You may have seen elsewhere sites that allow you to see, for any given player, or for any given player-season, the other players or seasons which most closely match the one you’re looking at. I think this is neat, because it is a fundamental sports fan drive to compare players to one another — not only questions of who is better than whom, but also, To whom is this player most similar? We use these sorts of matching questions when forecasting how a collegiate draftee will fare in the NBA — Greg Oden is supposed to be like Patrick Ewing, which is a good thing, and Kevin Durant is supposed to turn out like a Tracy McGrady/Kevin Garnett hybrid, which sounds very good. We inevitably compare almost any high-scoring shooting guard/small forward (McGrady, James, Bryant, Wade, etc. Here’s an article with a long list.) to Michael Jordan, and almost every well-rounded, sweet-shooting Caucasian gets compared to Larry Bird. I believe that this eternal comparative endeavor is an important and interesting one, that can tell us something not only about individual players, but about the structure of the league as a whole.

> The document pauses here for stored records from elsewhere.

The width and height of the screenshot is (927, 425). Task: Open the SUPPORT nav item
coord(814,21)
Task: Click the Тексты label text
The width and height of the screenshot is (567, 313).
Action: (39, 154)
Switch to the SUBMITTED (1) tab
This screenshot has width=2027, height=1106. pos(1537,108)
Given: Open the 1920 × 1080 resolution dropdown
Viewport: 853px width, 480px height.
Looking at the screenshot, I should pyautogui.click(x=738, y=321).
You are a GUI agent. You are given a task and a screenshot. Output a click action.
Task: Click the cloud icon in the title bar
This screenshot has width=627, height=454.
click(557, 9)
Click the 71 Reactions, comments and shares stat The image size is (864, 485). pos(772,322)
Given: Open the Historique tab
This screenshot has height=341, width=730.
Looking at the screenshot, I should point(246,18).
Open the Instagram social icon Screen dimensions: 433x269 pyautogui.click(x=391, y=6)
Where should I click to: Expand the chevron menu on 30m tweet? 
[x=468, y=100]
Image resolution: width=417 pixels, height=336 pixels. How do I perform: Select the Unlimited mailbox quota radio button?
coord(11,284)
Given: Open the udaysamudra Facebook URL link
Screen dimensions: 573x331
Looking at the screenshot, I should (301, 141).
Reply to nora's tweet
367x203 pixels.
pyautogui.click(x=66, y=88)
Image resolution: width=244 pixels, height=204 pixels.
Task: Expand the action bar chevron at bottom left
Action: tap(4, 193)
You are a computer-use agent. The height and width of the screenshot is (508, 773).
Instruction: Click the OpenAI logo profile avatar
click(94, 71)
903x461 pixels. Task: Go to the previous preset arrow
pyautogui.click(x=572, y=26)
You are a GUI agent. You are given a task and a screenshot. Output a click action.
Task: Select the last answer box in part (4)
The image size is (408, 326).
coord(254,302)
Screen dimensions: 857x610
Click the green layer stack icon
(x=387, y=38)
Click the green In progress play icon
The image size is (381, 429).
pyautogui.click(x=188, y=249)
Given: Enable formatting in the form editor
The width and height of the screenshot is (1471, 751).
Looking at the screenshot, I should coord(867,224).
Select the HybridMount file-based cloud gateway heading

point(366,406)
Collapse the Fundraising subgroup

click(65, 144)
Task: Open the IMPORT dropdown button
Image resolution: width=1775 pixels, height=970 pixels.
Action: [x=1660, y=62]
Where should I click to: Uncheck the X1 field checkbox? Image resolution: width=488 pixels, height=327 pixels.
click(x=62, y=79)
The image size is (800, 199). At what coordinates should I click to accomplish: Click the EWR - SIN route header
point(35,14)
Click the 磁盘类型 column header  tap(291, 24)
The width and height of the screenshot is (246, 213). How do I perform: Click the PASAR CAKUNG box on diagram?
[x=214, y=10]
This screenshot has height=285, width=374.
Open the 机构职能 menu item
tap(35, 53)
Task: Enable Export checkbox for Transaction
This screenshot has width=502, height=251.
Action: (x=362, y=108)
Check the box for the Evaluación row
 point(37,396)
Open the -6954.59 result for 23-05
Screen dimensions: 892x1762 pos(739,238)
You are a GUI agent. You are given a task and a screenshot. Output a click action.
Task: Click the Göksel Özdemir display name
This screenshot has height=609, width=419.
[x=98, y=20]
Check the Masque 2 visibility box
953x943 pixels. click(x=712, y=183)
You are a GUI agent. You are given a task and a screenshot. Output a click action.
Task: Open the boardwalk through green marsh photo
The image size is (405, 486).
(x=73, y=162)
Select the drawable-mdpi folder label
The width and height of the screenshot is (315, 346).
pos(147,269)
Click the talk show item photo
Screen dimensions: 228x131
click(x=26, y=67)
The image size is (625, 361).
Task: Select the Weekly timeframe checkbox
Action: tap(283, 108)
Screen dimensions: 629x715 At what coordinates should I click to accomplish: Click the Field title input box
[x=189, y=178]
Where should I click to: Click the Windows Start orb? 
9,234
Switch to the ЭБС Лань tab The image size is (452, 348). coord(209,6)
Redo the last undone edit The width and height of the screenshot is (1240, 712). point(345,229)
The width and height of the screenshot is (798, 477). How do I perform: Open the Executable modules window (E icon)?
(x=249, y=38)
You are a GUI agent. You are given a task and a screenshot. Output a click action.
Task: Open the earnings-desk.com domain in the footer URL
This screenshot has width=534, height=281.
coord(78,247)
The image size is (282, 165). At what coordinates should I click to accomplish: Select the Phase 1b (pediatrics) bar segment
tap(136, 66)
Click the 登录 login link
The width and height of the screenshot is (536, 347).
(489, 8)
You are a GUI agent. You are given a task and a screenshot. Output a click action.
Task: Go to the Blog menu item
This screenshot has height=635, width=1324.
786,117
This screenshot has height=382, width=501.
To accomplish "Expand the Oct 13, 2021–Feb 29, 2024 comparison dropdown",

Thus, I set out to make my own comparisons. I seem to recall that for certain other player comparators I had seen online, only a small set of statistics were chosen on which to make the comparisons. While I am sure there were good reasons for choosing each included metric, I find such an approach unavoidably arbitrary and incomplete. Rather, I thought it imperative to use every available box-score statistic, so as to not “unfairly” skew the results. However, when I just threw in season (or career, or per-game, or per-minute) totals, the output merely put those with high total numbers close to others with high total numbers, and low with low, and so on (i.e. Michael Jordan similar to Karl Malone, because they both scored a bazillion points), without regard to their playing style, position, or skillset. To solve this problem, I hit upon the idea of converting each players’ boxscore statline into a set of ratios.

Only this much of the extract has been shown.